As mentioned before, we choose the perfectly balanced class due to the unbalanced target classes. By using mlr3pipelines
, we can apply the benchmark function later.
# Oversampling minority class to get perfectly balanced classes
po_over = po("classbalancing", id = "oversample", adjust = "minor",
reference = "minor", shuffle = FALSE, ratio = 416/167)

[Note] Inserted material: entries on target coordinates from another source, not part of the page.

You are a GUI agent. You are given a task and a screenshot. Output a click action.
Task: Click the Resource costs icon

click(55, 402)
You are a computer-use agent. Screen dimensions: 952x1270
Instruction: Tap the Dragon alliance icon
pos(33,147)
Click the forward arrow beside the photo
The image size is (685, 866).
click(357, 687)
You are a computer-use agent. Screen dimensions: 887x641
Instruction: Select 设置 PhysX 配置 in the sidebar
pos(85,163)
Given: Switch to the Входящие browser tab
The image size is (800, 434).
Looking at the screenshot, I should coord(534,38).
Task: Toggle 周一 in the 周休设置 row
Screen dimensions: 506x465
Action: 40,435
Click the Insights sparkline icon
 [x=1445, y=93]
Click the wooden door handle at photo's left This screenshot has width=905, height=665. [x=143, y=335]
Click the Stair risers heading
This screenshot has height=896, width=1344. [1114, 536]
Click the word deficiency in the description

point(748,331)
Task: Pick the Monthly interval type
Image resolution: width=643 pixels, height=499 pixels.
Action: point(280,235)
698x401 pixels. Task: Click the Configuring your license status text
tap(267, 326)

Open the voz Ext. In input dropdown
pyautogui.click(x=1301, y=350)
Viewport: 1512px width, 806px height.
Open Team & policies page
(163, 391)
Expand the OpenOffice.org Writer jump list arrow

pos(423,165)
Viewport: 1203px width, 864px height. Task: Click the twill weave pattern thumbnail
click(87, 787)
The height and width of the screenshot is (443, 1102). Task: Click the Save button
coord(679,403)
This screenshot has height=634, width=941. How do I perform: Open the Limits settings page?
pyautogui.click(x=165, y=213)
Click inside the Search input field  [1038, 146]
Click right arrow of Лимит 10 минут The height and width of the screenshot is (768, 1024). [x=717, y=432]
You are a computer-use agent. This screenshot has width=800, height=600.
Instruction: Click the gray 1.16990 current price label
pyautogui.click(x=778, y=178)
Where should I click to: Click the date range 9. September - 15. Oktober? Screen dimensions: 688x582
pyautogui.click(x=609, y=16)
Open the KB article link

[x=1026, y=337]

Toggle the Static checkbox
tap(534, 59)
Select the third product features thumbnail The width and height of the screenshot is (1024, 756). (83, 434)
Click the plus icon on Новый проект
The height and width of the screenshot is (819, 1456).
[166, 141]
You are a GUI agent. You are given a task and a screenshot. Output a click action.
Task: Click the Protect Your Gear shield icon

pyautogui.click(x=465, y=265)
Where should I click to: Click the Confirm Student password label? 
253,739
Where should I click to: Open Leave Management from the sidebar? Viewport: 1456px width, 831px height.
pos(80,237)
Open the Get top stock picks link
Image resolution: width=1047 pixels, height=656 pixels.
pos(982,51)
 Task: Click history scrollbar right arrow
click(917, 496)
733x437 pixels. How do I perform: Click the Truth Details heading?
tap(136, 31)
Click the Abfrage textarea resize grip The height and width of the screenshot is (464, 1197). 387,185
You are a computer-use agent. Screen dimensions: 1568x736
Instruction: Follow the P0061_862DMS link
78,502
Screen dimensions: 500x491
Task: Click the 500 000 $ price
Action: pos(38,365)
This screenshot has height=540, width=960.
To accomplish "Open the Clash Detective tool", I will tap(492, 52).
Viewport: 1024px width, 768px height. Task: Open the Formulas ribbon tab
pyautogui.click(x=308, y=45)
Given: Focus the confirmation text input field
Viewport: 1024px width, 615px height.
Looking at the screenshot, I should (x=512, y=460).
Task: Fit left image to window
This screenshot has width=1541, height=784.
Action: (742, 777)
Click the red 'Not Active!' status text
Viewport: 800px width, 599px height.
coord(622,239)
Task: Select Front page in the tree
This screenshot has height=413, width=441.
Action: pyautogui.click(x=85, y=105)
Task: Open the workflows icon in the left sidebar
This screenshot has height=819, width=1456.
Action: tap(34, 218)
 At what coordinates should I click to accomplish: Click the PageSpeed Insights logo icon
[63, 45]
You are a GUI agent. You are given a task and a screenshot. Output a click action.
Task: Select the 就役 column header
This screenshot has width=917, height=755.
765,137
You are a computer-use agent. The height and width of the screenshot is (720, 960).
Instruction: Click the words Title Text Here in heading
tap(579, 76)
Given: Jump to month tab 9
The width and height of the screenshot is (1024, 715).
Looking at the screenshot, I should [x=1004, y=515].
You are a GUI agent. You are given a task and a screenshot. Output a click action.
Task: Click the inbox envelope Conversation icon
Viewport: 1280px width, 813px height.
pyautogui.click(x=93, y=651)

table(po_over$train(list(task_liver))$output$truth()) # Check class balance
# Learners with balanced/oversampled data
learners_bal = lapply(learners, function(x) {
GraphLearner$new(po_scale %>>% po_over %>>% x)
})
lapply(learners_bal, function(x) x$predict_sets = c("train", "test"))
Model Fitting and Benchmarking
After defining the learner, choosing the inner method for nested resampling, and setting up the adjuster, we start to choose the outer resampling method. We chose a stratified 5-fold cross-validation method to preserve the distribution of the target variable, free from oversampling. However, it turns out that normal cross-validation without stratification also produces very similar results.
# 5-fold cross-validation
resampling_outer = rsmp(id = "cv", .key = "cv", folds = 5L)
# Stratification
task_liver$col_roles$stratum = task_liver$target_names
To rank the different learners and ultimately decide which one is best for the task at hand, we use benchmarking. The code block below executes our benchmark for all learners.
design = benchmark_grid(
tasks = task_liver,
learners = c(learners, learners_bal),
resamplings = resampling_outer
)
bmr = benchmark(design, store_models = FALSE) ## 耗时较长
As mentioned above, we chose the stratified 5-fold cross-validation method . This means that performance is determined as the average of five model evaluations train-test-split
at 80% and 20%. Furthermore, the choice of performance metrics is crucial for ranking different learners. While each has its specific use case, we chose a AUC
performance metric that takes into account both sensitivity and specificity, which we also use for hyperparameter tuning.
We start by AUC
comparing all learners, with and without oversampling, and training and test data.
measures = list(
msr("classif.auc", predict_sets = "train", id = "auc_train"),
msr("classif.auc", id = "auc_test")
)
tab = bmr2$aggregate(measures)
tab_1 = tab[,c('learner_id','auc_train','auc_test')]
print(tab_1)
> print(tab_1)
learner_id auc_train auc_test
1: classif.log_reg 0.7548382 0.7485372
2: classif.lda 0.7546522 0.7487159
3: classif.qda 0.7683438 0.7441634
4: classif.naive_bayes 0.7539374 0.7498427
5: classif.kknn.tuned 0.8652143 0.7150679
6: classif.rpart.tuned 0.7988561 0.6847818
7: classif.ranger.tuned 0.9871615 0.7426650
8: scale.oversample.classif.log_reg 0.7540066 0.7497002
9: scale.oversample.classif.lda 0.7537952 0.7489675
10: scale.oversample.classif.qda 0.7679012 0.7481963
11: scale.oversample.classif.naive_bayes 0.7536208 0.7503436
12: scale.oversample.classif.kknn.tuned 0.9982251 0.6870297
13: scale.oversample.classif.rpart.tuned 0.8903927 0.6231100
14: scale.oversample.classif.ranger.tuned 1.0000000 0.7409655
From the above results, it can be seen that logistic regression, LDA, QDA and NB perform very similarly on training and test data with or without supersampling applied. On the other hand, k-NN, CART, and Random Forest predict much better on the training data, suggesting overfitting.
Furthermore, oversampling leaves AUC
almost no change in the performance of all learners.
The boxplots below show the AUC
performance of 5-fold cross-validation for all learners.
# boxplot of AUC values across the 5 folds
autoplot(bmr2, measure = msr("classif.auc"))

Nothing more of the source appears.